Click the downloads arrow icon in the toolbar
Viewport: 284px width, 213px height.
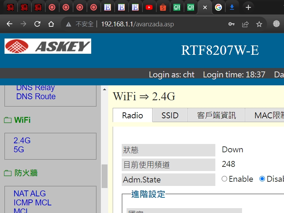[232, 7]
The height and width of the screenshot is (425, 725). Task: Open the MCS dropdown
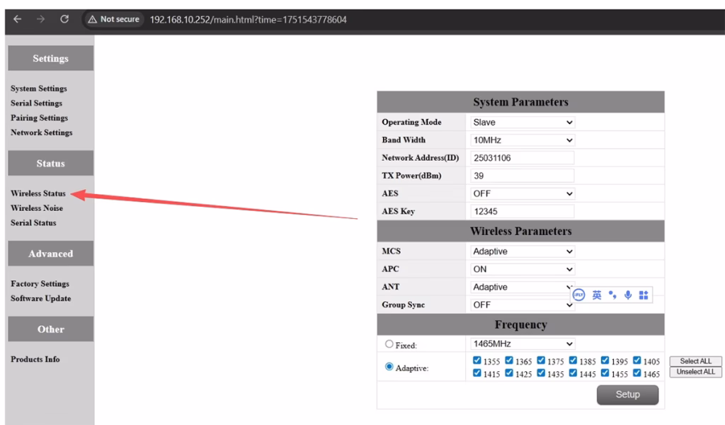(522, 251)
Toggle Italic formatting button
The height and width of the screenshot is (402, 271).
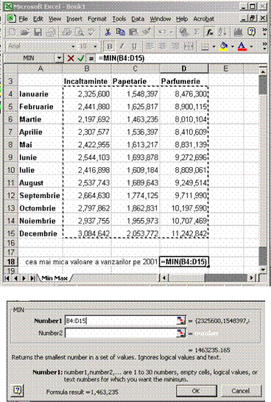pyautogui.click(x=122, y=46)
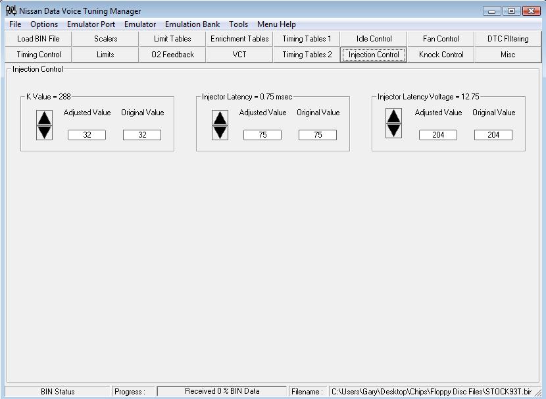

* * * * * * *

▶ **Aim of the task**:
Give the data again exactly, without pictures.

▶ **Completed task**:
Click the downloads arrow icon in the toolbar
Viewport: 284px width, 213px height.
[232, 7]
The height and width of the screenshot is (425, 725). Task: Open the MCS dropdown
(522, 251)
Toggle Italic formatting button
The height and width of the screenshot is (402, 271).
pyautogui.click(x=122, y=46)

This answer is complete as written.